• [Exercise data]:
#####

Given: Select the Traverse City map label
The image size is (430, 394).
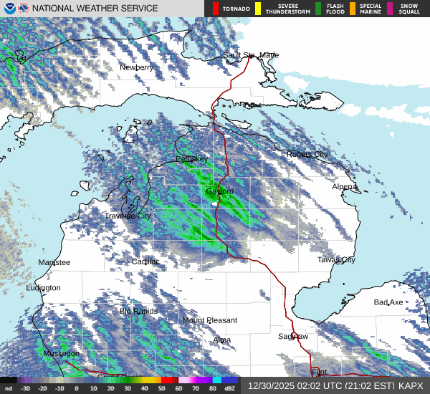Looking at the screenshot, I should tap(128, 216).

#####

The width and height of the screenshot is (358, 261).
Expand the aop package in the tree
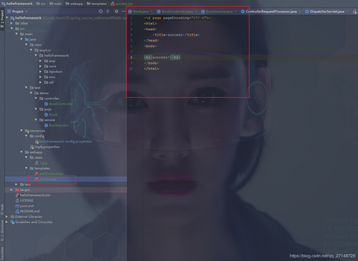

#####

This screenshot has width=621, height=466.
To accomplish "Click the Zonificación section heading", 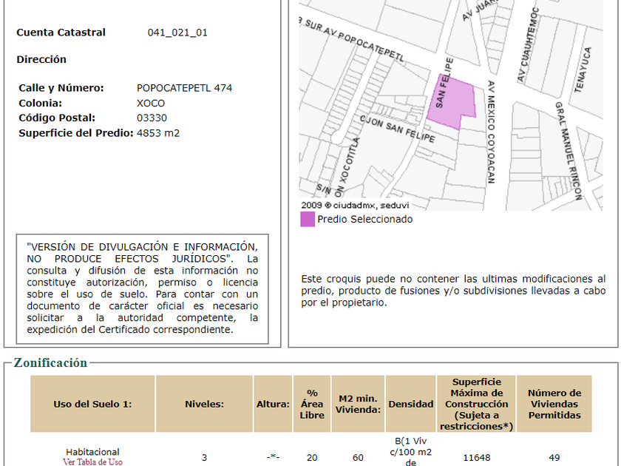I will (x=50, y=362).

#####

• [Exercise]: Copy the lines from the entries above in which the word "height" appears.

• [Solution to the problem]:
The width and height of the screenshot is (358, 261).
This screenshot has width=621, height=466.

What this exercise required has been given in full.